Minimal ada dua solusi agar produk lokal lebih banyak berkiprah khususnya dari sisi pemerintah daerah, yaitu:

1. Adanya regulasi yang mengikat di setiap daerah supaya memprioritaskan pembangunan daerah berbasis potensi lokal. Tujuannya agar dengan payung hukum yang ada, mau atau tidak, pemerintah daerah akan lebih care kepada UMK. Hal ini juga akan memberikan kepastian prioritas pembangunan daerah dalam setiap kepemimpinan daerah yang bersifat priodik, tapi menjamin kesinambungan pembangunan berbasis sumberdaya lokal tersebut.

2. Adanya kepemimpinan yang kuat yang konsisten dalam menjalankan regulasi yang ada. Karena memang setiap kepala daerah memiliki cara pandang yang berbeda dalam membangun, namun bila memiliki kebijakan yang kuat dan sensitif membela rakyat kecil, maka prioritas pembangunan daerah difokuskan pada kekayaan yang tersedia.

Bentuknya adalah adanya program yang terukur pada setiap tahun APBD hingga didukung oleh jumlah anggaran yang memadai dengan komposisi yang berimbang dengan pembangunan bidang lain. Juga, adanya target dan sasaran pengembangan komoditi yang dapat diukur dan dievaluasi secara rutin.

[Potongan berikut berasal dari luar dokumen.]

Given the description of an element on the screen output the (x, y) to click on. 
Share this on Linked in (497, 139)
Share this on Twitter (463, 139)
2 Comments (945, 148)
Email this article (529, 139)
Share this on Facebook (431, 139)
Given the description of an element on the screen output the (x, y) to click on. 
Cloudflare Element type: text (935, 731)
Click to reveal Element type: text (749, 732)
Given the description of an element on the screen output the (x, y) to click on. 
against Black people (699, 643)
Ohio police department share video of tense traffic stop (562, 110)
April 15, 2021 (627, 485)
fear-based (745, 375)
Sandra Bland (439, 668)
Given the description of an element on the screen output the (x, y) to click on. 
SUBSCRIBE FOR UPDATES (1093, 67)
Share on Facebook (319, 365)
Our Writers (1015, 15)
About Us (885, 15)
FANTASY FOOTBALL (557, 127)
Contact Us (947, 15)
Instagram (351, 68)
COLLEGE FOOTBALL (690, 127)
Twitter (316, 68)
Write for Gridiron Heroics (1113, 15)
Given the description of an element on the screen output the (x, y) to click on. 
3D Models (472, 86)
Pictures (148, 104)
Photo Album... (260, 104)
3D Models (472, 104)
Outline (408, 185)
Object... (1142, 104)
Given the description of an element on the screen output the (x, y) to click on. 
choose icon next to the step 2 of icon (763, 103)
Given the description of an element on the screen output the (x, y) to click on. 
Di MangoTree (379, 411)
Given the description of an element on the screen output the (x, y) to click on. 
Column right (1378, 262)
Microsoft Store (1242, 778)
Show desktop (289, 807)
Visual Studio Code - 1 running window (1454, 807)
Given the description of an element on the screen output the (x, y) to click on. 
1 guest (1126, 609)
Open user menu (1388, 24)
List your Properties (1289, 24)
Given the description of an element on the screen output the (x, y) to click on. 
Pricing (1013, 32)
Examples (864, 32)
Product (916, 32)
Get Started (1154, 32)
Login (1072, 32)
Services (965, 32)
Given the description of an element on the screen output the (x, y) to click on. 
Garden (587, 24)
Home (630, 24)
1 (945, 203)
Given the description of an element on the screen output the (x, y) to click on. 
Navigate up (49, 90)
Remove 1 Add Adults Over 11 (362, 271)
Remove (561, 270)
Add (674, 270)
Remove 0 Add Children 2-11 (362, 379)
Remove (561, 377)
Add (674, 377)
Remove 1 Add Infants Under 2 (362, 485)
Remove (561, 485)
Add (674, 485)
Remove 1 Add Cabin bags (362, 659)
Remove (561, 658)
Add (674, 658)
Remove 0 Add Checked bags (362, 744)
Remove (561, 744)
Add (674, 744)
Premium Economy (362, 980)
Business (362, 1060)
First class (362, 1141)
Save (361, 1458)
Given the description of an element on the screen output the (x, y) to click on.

Menghadapi persaingan yang ketat dan kondisi masa pendemi COVID-19 ini yang memicu perlambatan ekonomi global yang berakses pada pembangunan tingkat lokal, dibutuhkan kejelian dalam memberi diagnosa dan solusi terkait kondisi ini. Hal ini bukan hanya kewajiban pemerintah daerah saja, tapi juga rakyat itu sendiri, atau pihak lain. Meskipun konstitusi meletakkan fungsi-fungsi pemerintah sebagai pemikul amanah terbesar membangun masyarakat dan daerahnya.

Mudah-mudahan dengan upaya yang serius tersebut, mampu memberi dampak positif pada pengembangan produk lokal. Melalui proses-proses yang terus menerus, dan konsisten, produk-produk lokal diharapkan menjadi produk unggulan daerah hingga berorientasi ekspor, sekaligus mengangkat taraf hidup atau kehidupan ekonomi baik masyarakat bawah kalangan petani maupun masyarakat industri agribisnis daerah pada umumnya. Wallahu a’lam.